RECORDS SHOWN »
-------------------------

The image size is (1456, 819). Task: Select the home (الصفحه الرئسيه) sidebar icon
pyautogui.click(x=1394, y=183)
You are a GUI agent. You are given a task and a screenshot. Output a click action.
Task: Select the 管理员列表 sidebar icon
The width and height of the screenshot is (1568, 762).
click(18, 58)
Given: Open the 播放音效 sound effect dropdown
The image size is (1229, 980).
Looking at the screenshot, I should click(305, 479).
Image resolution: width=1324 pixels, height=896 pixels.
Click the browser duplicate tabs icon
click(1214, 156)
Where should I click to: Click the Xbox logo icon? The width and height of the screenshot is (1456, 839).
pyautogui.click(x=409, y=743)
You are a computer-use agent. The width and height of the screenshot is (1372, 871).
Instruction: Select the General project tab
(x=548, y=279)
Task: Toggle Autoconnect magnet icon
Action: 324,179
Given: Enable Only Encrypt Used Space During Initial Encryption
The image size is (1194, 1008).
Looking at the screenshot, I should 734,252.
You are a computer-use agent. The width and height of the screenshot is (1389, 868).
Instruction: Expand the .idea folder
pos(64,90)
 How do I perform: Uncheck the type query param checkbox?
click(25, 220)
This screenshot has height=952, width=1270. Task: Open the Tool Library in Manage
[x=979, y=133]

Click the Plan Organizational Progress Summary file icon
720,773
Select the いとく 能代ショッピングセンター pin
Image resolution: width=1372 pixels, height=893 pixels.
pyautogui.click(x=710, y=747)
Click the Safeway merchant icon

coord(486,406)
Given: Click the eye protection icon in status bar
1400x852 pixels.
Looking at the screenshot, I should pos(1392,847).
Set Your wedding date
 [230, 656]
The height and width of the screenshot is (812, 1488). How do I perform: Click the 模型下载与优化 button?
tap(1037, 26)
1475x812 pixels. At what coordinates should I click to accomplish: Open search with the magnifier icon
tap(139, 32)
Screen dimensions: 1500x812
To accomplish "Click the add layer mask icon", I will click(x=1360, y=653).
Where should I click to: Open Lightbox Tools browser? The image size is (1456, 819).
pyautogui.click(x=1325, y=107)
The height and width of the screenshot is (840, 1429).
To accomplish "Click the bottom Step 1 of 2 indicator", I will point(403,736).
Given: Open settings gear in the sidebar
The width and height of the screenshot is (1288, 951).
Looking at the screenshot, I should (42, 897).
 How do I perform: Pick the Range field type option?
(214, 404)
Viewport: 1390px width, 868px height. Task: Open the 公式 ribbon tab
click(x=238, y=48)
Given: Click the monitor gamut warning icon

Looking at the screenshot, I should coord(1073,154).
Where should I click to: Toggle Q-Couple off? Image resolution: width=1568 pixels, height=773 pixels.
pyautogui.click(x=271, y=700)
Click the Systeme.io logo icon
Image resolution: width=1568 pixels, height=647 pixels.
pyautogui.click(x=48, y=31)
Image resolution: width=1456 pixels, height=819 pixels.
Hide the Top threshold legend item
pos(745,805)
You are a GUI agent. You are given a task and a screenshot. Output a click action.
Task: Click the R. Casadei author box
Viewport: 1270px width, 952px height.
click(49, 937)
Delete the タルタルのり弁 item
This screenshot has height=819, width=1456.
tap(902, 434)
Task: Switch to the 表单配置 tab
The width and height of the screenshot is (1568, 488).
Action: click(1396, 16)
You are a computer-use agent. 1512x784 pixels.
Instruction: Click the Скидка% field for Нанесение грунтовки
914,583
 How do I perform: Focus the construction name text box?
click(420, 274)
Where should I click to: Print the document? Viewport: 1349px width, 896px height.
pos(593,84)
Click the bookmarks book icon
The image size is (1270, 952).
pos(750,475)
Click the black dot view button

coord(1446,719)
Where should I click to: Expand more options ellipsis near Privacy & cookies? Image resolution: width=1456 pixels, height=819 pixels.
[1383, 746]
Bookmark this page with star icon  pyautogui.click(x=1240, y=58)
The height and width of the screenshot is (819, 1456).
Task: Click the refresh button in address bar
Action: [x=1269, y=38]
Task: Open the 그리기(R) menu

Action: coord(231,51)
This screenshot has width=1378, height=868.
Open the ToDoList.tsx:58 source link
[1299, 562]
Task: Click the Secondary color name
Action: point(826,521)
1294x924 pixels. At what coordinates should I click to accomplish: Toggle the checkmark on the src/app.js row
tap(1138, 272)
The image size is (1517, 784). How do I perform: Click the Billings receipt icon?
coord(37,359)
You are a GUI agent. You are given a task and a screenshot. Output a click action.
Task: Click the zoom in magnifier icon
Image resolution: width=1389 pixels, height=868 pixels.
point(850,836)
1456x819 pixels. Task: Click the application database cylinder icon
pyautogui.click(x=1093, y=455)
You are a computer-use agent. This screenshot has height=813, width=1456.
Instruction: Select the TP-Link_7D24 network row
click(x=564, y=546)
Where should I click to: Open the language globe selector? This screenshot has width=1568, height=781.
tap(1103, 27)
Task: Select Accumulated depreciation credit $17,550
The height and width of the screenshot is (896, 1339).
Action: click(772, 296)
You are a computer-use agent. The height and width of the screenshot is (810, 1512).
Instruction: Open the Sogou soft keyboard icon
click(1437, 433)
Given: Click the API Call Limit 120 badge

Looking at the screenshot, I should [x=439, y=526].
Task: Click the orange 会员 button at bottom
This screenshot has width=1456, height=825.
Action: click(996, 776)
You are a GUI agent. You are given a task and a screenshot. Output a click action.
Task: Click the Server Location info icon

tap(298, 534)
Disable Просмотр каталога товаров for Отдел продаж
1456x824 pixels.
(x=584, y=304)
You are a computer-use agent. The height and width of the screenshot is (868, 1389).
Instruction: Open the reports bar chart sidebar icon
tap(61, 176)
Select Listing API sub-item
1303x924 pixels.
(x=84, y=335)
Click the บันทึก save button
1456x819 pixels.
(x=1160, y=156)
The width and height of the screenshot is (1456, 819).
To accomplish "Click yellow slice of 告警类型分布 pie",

-------------------------

DESCRIPTION OF THE TASK »
Each entry above should be output again, precisely as given.

ANSWER SECTION »
The image size is (1456, 819). Task: Select the home (الصفحه الرئسيه) sidebar icon
pyautogui.click(x=1394, y=183)
You are a GUI agent. You are given a task and a screenshot. Output a click action.
Task: Select the 管理员列表 sidebar icon
The width and height of the screenshot is (1568, 762).
click(18, 58)
Given: Open the 播放音效 sound effect dropdown
The image size is (1229, 980).
Looking at the screenshot, I should click(305, 479).
Image resolution: width=1324 pixels, height=896 pixels.
Click the browser duplicate tabs icon
click(1214, 156)
Where should I click to: Click the Xbox logo icon? The width and height of the screenshot is (1456, 839).
pyautogui.click(x=409, y=743)
You are a computer-use agent. The width and height of the screenshot is (1372, 871).
Instruction: Select the General project tab
(x=548, y=279)
Task: Toggle Autoconnect magnet icon
Action: 324,179
Given: Enable Only Encrypt Used Space During Initial Encryption
The image size is (1194, 1008).
Looking at the screenshot, I should 734,252.
You are a computer-use agent. The width and height of the screenshot is (1389, 868).
Instruction: Expand the .idea folder
pos(64,90)
 How do I perform: Uncheck the type query param checkbox?
click(25, 220)
This screenshot has height=952, width=1270. Task: Open the Tool Library in Manage
[x=979, y=133]

Click the Plan Organizational Progress Summary file icon
720,773
Select the いとく 能代ショッピングセンター pin
Image resolution: width=1372 pixels, height=893 pixels.
pyautogui.click(x=710, y=747)
Click the Safeway merchant icon

coord(486,406)
Given: Click the eye protection icon in status bar
1400x852 pixels.
Looking at the screenshot, I should pos(1392,847).
Set Your wedding date
 [230, 656]
The height and width of the screenshot is (812, 1488). How do I perform: Click the 模型下载与优化 button?
tap(1037, 26)
1475x812 pixels. At what coordinates should I click to accomplish: Open search with the magnifier icon
tap(139, 32)
Screen dimensions: 1500x812
To accomplish "Click the add layer mask icon", I will click(x=1360, y=653).
Where should I click to: Open Lightbox Tools browser? The image size is (1456, 819).
pyautogui.click(x=1325, y=107)
The height and width of the screenshot is (840, 1429).
To accomplish "Click the bottom Step 1 of 2 indicator", I will point(403,736).
Given: Open settings gear in the sidebar
The width and height of the screenshot is (1288, 951).
Looking at the screenshot, I should (42, 897).
 How do I perform: Pick the Range field type option?
(214, 404)
Viewport: 1390px width, 868px height. Task: Open the 公式 ribbon tab
click(x=238, y=48)
Given: Click the monitor gamut warning icon

Looking at the screenshot, I should coord(1073,154).
Where should I click to: Toggle Q-Couple off? Image resolution: width=1568 pixels, height=773 pixels.
pyautogui.click(x=271, y=700)
Click the Systeme.io logo icon
Image resolution: width=1568 pixels, height=647 pixels.
pyautogui.click(x=48, y=31)
Image resolution: width=1456 pixels, height=819 pixels.
Hide the Top threshold legend item
pos(745,805)
You are a GUI agent. You are given a task and a screenshot. Output a click action.
Task: Click the R. Casadei author box
Viewport: 1270px width, 952px height.
click(49, 937)
Delete the タルタルのり弁 item
This screenshot has height=819, width=1456.
tap(902, 434)
Task: Switch to the 表单配置 tab
The width and height of the screenshot is (1568, 488).
Action: click(1396, 16)
You are a computer-use agent. 1512x784 pixels.
Instruction: Click the Скидка% field for Нанесение грунтовки
914,583
 How do I perform: Focus the construction name text box?
click(420, 274)
Where should I click to: Print the document? Viewport: 1349px width, 896px height.
pos(593,84)
Click the bookmarks book icon
The image size is (1270, 952).
pos(750,475)
Click the black dot view button

coord(1446,719)
Where should I click to: Expand more options ellipsis near Privacy & cookies? Image resolution: width=1456 pixels, height=819 pixels.
[1383, 746]
Bookmark this page with star icon  pyautogui.click(x=1240, y=58)
The height and width of the screenshot is (819, 1456).
Task: Click the refresh button in address bar
Action: [x=1269, y=38]
Task: Open the 그리기(R) menu

Action: coord(231,51)
This screenshot has width=1378, height=868.
Open the ToDoList.tsx:58 source link
[1299, 562]
Task: Click the Secondary color name
Action: point(826,521)
1294x924 pixels. At what coordinates should I click to accomplish: Toggle the checkmark on the src/app.js row
tap(1138, 272)
The image size is (1517, 784). How do I perform: Click the Billings receipt icon?
coord(37,359)
You are a GUI agent. You are given a task and a screenshot. Output a click action.
Task: Click the zoom in magnifier icon
Image resolution: width=1389 pixels, height=868 pixels.
point(850,836)
1456x819 pixels. Task: Click the application database cylinder icon
pyautogui.click(x=1093, y=455)
You are a computer-use agent. This screenshot has height=813, width=1456.
Instruction: Select the TP-Link_7D24 network row
click(x=564, y=546)
Where should I click to: Open the language globe selector? This screenshot has width=1568, height=781.
tap(1103, 27)
Task: Select Accumulated depreciation credit $17,550
The height and width of the screenshot is (896, 1339).
Action: click(772, 296)
You are a computer-use agent. The height and width of the screenshot is (810, 1512).
Instruction: Open the Sogou soft keyboard icon
click(1437, 433)
Given: Click the API Call Limit 120 badge

Looking at the screenshot, I should [x=439, y=526].
Task: Click the orange 会员 button at bottom
This screenshot has width=1456, height=825.
Action: click(996, 776)
You are a GUI agent. You are given a task and a screenshot. Output a click action.
Task: Click the Server Location info icon

tap(298, 534)
Disable Просмотр каталога товаров for Отдел продаж
1456x824 pixels.
(x=584, y=304)
You are a computer-use agent. The height and width of the screenshot is (868, 1389).
Instruction: Open the reports bar chart sidebar icon
tap(61, 176)
Select Listing API sub-item
1303x924 pixels.
(x=84, y=335)
Click the บันทึก save button
1456x819 pixels.
(x=1160, y=156)
The width and height of the screenshot is (1456, 819).
To accomplish "Click yellow slice of 告警类型分布 pie",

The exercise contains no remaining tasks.